Hill: It's one of the reasons I don't like it.
Moser: [laughs] I agree. I just don't like it. For me, it's like I don't even want to have to entertain the idea of saying it. So I don't know. I see those kinds of things and they just make me wonder, but it's a fun question to think about.
Hill: The metric you mentioned with Groupon, am I remembering correctly that Groupon put that in their S-1 filing?
Moser: Fairly certainly did. They may have even put it in an earnings release.
Hill: But I think that was when they were filing to go public they put that in there.
Hill: That was the thing where, at Fool HQ, we're like, "What is this? This is completely made up. Also, it's your S-1. [laughs] What are you doing? Why are you putting this in your S-1?"
Moser: Yeah. Well, I'll give them a little bit of leeway in that they were trying to frame it as that clear path toward profitability, right? With businesses that go public, and typically they aren't profitable in this day and age. So they were trying at least to paint that path for profitability. Had they waited five or seven years and gone public a little bit later, the market probably would've been a little bit more tolerant of their poor financials. They could have just used regular old accounting language to try to convince us of the metrics that matter the most. But at the time, boy, I think we all read that. I'm certain we had fun with it on at least a couple of episodes of MarketFoolery, I'm sure.

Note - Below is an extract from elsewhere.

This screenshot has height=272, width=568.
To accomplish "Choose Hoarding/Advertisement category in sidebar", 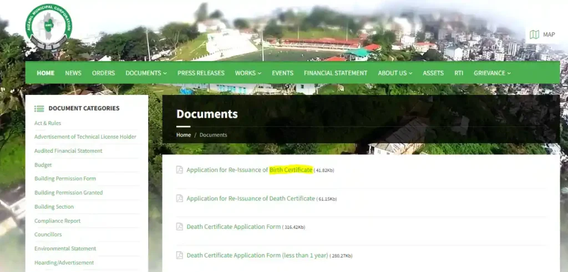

Hill: Jason Moser, great talking to you. Thanks for being here.
Moser: You got it. Thank you.
Hill: As always, people on the program may have interest in the stocks they talk about, and The Motley Fool may have formal recommendations for or against, so don't buy or sell stocks based solely on what you hear. That's going to do it for this edition of MarketFoolery. The show is mixed by Dan Boyd. I'm Chris Hill. Thanks for listening. We'll see you tomorrow.